We selected sibling WT and Dock2−/− mice, produced by mating Dock2+/− and Dock2+/− mice. The gut microbiota of sibling WT and Dock2−/ −mice were analyzed by 16 S rRNA gene sequencing. Heat map results showed that Dock2−/− mice possessed more abundance in Helicobacter, Roseburia and Lachnoclostridium, while less abundance in Prevotellaceae-NK3B31-group compared to WT mice (Fig. 4A).
Our alpha diversity analysis based on Chao1 and Shannon indices showed that there is no significant difference in the species richness and diversity of gut microbiota between the sibling WT and Dock2-/- mice when examined at 4 weeks old of age and 10 weeks old of age (6 weeks after cage division), respectively (Fig. 4B and Additional file 1: Figure S1). Anosim test results showed no significant difference in the composition of gut microbiota between WT and Dock2−/− mice at 4 weeks of age (Fig. 4C). This could be explained by the fact that WT mice and Dock2−/− mice were cohoused before 4 weeks of age. Anosim test results for WT mice between 4 weeks and 10 weeks of age were R = 0.102 and p = 0.033, indicating that there is a significant but slight gut microbial composition difference in the WT mice before and after cage division (Fig. 4D). Anosim test results for Dock2−/− mice between 4 and 10 weeks of age were R = 0.172 and p = 0.005, suggesting that the gut microbiota of Dock2−/− mice before and after cage division was also significantly different (Fig. 4E). Moreover, the composition of gut microbiota in WT and Dock2−/− mice at 10 weeks old of age was significantly different according to Anosim test (Fig. 4F). The results showed that the gut microbiota became different after cage division possibly due to different genotypes.
We next analyzed the gut microbiota difference between sibling WT and Dock2−/− mice after cage division.
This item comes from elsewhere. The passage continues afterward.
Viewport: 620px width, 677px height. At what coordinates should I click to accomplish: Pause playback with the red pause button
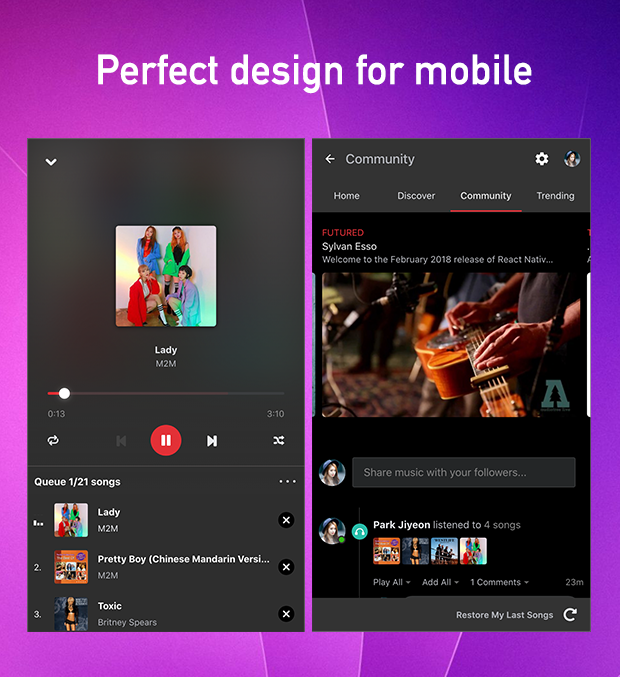[x=166, y=440]

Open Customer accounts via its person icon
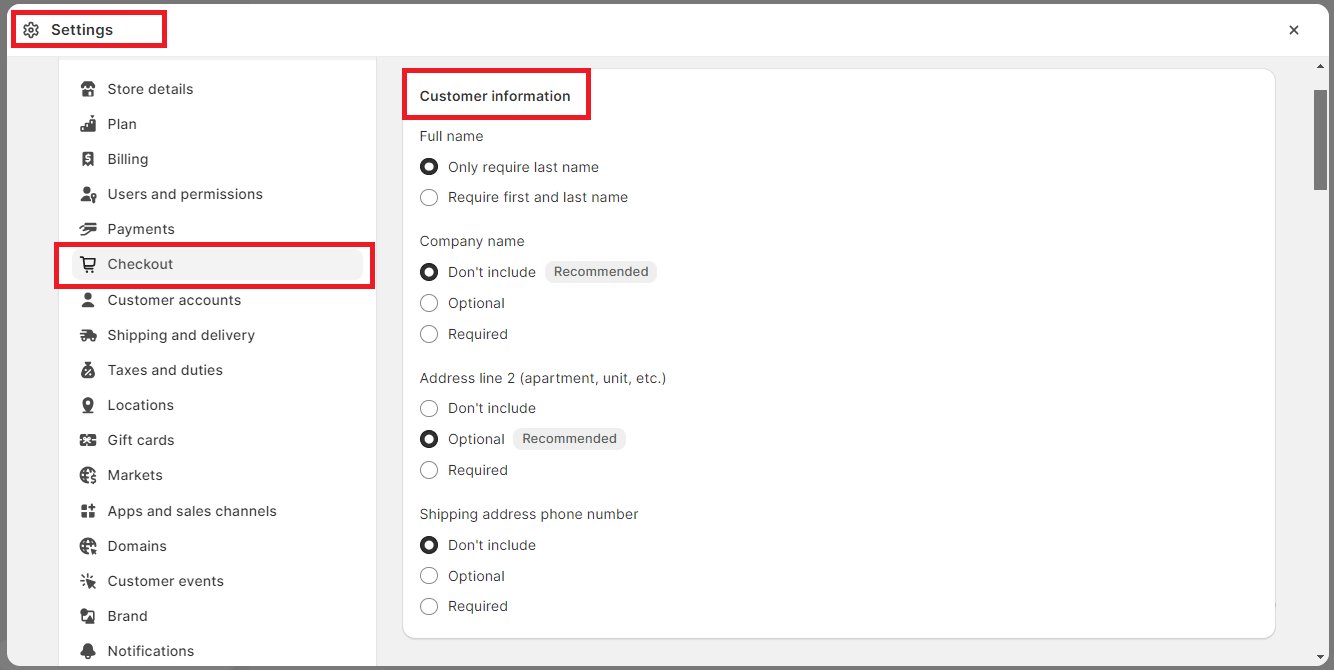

Metastats test results showed that Dock2−/− mice had higher contents of Roseburia and Helicobacter, lower contents of Allobaculum, Bacteroidales-S24-7-group-unclassified, and Prevotellaceae -NK3B31- group (Fig. 4G–K). The LEfSe test chart showed that the gut microbiota difference between WT and Dock2−/− mice was prevotellaceae-NK3B31-group, proteobacteria, Epsilonproteobacteria, Helicobacteraceae, Campylobacterales, and Helicobacter (Fig. 4L, M). In short, at 6 weeks after cage division, Dock2−/− mice had decreased Prevotellaceae-NK3B31-group and increased Helicobacter in the gut microbiota compared to WT mice.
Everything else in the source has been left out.